### EXERCISE
Repeat precisely the span of lines below that opens with the line containing "Performance [button] (20, 1844)" and closes with the line containing "游戏专区 (195, 304)", both included.

(DATA RECORDS begins)

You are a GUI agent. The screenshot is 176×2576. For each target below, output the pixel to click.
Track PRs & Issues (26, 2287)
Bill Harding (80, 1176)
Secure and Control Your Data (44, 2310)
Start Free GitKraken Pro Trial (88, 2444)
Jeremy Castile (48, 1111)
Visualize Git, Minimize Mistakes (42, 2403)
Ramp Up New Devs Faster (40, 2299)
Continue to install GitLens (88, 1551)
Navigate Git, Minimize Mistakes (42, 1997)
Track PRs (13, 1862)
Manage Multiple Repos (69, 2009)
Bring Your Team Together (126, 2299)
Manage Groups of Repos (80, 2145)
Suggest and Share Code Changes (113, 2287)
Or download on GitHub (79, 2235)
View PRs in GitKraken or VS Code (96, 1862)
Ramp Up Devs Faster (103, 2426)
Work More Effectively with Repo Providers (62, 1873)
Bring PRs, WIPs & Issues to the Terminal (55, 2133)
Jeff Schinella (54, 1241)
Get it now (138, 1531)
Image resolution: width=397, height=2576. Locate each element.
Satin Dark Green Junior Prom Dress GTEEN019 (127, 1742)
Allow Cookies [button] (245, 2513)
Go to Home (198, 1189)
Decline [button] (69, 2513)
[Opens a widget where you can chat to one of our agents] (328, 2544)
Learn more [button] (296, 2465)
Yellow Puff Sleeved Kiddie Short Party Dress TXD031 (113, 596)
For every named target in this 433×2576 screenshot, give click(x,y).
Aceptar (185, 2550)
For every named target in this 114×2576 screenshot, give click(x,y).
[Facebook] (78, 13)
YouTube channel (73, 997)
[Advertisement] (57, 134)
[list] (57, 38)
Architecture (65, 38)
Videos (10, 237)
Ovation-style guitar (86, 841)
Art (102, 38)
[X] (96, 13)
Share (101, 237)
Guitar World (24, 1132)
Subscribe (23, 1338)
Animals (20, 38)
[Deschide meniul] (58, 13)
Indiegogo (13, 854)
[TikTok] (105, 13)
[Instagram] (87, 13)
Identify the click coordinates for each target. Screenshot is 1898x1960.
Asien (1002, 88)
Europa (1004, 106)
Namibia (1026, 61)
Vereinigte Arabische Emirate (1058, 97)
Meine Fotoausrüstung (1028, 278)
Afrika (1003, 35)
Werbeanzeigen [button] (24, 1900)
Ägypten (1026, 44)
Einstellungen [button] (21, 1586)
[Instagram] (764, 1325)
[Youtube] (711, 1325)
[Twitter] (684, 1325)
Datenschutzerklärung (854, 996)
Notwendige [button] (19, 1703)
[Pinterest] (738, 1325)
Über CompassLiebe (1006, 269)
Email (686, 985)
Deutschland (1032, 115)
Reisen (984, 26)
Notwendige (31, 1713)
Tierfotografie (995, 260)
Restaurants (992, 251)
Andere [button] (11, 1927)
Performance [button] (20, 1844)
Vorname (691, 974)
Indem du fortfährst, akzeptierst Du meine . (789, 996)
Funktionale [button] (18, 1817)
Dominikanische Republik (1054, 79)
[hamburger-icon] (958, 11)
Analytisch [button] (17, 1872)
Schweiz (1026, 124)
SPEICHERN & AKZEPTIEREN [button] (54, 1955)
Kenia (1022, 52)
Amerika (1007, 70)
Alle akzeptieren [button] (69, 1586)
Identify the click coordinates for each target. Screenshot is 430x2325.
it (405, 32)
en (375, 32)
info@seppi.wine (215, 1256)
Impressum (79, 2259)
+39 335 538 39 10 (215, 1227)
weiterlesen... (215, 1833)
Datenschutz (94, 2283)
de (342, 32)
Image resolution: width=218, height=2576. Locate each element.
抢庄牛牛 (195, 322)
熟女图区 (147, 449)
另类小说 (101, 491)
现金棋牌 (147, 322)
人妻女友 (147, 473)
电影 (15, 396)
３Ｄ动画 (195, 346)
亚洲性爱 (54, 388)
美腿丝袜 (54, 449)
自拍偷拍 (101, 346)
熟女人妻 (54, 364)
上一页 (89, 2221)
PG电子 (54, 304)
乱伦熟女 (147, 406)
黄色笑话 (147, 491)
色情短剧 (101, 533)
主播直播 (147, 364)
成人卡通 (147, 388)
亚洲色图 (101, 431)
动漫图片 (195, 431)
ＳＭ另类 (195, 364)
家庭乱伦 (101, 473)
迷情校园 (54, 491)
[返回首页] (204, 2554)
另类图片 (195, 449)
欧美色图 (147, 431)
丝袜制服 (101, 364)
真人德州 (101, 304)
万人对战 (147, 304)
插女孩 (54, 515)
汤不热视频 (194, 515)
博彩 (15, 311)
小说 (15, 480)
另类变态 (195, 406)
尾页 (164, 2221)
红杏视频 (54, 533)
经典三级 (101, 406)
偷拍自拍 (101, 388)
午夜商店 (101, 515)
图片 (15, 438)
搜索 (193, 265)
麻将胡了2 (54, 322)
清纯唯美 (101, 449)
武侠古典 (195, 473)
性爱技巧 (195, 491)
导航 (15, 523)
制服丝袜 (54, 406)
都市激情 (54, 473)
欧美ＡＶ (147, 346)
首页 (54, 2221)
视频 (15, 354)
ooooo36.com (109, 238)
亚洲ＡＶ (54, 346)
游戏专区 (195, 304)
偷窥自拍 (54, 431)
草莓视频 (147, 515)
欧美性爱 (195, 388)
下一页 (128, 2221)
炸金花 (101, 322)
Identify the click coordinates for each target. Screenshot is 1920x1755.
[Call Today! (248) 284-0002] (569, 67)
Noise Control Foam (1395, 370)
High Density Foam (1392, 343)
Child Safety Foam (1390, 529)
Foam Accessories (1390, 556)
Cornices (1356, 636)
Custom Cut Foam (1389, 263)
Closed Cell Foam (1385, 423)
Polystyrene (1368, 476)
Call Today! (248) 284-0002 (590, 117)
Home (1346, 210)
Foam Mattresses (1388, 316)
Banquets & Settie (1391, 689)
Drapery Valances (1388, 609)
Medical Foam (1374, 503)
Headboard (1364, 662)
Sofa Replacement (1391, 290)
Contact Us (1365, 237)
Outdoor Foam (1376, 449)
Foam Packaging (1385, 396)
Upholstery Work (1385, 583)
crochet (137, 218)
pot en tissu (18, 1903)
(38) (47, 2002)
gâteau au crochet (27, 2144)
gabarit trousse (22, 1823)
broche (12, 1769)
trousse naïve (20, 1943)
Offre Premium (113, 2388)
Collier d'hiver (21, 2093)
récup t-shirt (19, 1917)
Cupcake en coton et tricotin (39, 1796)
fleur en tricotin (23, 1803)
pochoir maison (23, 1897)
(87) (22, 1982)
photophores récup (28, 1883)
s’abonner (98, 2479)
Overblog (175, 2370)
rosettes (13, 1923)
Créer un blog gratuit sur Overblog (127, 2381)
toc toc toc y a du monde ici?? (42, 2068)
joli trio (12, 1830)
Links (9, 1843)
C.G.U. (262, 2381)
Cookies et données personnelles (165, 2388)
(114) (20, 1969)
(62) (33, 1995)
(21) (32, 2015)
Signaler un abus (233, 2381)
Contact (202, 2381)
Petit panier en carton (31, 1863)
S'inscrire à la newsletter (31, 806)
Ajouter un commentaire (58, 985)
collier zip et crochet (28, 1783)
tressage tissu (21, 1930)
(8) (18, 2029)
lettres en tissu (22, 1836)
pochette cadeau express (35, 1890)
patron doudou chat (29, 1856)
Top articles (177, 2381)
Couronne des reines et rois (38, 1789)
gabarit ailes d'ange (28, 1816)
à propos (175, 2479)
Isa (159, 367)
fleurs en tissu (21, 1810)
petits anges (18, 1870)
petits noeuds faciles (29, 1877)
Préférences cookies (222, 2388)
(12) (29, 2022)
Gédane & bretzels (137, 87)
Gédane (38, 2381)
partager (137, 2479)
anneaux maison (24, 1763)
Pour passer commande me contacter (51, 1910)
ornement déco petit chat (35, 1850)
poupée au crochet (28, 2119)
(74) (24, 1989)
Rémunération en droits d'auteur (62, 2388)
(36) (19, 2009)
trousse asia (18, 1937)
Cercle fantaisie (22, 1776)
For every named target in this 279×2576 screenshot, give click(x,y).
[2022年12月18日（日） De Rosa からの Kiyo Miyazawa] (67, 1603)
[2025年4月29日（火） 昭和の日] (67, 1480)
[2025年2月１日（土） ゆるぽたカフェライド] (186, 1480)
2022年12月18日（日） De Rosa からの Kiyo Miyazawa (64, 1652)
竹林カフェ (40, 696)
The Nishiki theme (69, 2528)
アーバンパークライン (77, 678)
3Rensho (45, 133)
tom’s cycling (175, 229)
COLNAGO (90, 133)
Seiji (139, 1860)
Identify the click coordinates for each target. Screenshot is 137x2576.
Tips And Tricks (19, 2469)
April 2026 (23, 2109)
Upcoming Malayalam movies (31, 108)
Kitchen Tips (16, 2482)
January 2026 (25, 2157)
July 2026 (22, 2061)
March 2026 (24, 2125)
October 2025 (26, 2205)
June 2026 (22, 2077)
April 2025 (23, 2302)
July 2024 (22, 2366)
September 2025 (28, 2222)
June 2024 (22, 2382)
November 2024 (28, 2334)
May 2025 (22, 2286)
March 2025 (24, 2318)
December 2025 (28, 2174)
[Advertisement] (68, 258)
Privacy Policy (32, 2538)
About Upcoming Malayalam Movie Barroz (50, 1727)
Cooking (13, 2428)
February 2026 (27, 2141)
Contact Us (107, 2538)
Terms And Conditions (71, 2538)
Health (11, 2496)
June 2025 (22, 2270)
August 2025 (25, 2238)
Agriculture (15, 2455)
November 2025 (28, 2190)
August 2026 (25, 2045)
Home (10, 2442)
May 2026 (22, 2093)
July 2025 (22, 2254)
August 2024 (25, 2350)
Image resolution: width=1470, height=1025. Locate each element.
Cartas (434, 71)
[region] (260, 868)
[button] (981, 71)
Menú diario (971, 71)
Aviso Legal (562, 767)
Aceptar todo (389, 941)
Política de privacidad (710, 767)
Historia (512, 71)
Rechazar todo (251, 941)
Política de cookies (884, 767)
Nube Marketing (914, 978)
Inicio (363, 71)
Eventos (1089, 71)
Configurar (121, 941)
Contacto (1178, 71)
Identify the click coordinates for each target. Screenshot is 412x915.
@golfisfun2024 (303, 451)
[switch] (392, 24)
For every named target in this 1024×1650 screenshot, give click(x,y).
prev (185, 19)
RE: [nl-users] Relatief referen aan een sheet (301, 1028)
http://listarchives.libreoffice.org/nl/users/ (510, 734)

(DATA RECORDS ends)

### SOLUTION FOR THIS PROBLEM
Performance [button] (20, 1844)
Vorname (691, 974)
Indem du fortfährst, akzeptierst Du meine . (789, 996)
Funktionale [button] (18, 1817)
Dominikanische Republik (1054, 79)
[hamburger-icon] (958, 11)
Analytisch [button] (17, 1872)
Schweiz (1026, 124)
SPEICHERN & AKZEPTIEREN [button] (54, 1955)
Kenia (1022, 52)
Amerika (1007, 70)
Alle akzeptieren [button] (69, 1586)
Identify the click coordinates for each target. Screenshot is 430x2325.
it (405, 32)
en (375, 32)
info@seppi.wine (215, 1256)
Impressum (79, 2259)
+39 335 538 39 10 (215, 1227)
weiterlesen... (215, 1833)
Datenschutz (94, 2283)
de (342, 32)
Image resolution: width=218, height=2576. Locate each element.
抢庄牛牛 (195, 322)
熟女图区 (147, 449)
另类小说 (101, 491)
现金棋牌 (147, 322)
人妻女友 (147, 473)
电影 (15, 396)
３Ｄ动画 (195, 346)
亚洲性爱 (54, 388)
美腿丝袜 (54, 449)
自拍偷拍 (101, 346)
熟女人妻 (54, 364)
上一页 (89, 2221)
PG电子 (54, 304)
乱伦熟女 (147, 406)
黄色笑话 (147, 491)
色情短剧 (101, 533)
主播直播 (147, 364)
成人卡通 (147, 388)
亚洲色图 (101, 431)
动漫图片 (195, 431)
ＳＭ另类 (195, 364)
家庭乱伦 (101, 473)
迷情校园 (54, 491)
[返回首页] (204, 2554)
另类图片 (195, 449)
欧美色图 (147, 431)
丝袜制服 (101, 364)
真人德州 (101, 304)
万人对战 (147, 304)
插女孩 (54, 515)
汤不热视频 (194, 515)
博彩 (15, 311)
小说 (15, 480)
另类变态 (195, 406)
尾页 (164, 2221)
红杏视频 (54, 533)
经典三级 (101, 406)
偷拍自拍 (101, 388)
午夜商店 (101, 515)
图片 (15, 438)
搜索 (193, 265)
麻将胡了2 (54, 322)
清纯唯美 (101, 449)
武侠古典 (195, 473)
性爱技巧 (195, 491)
导航 (15, 523)
制服丝袜 (54, 406)
都市激情 (54, 473)
欧美ＡＶ (147, 346)
首页 (54, 2221)
视频 (15, 354)
ooooo36.com (109, 238)
亚洲ＡＶ (54, 346)
游戏专区 (195, 304)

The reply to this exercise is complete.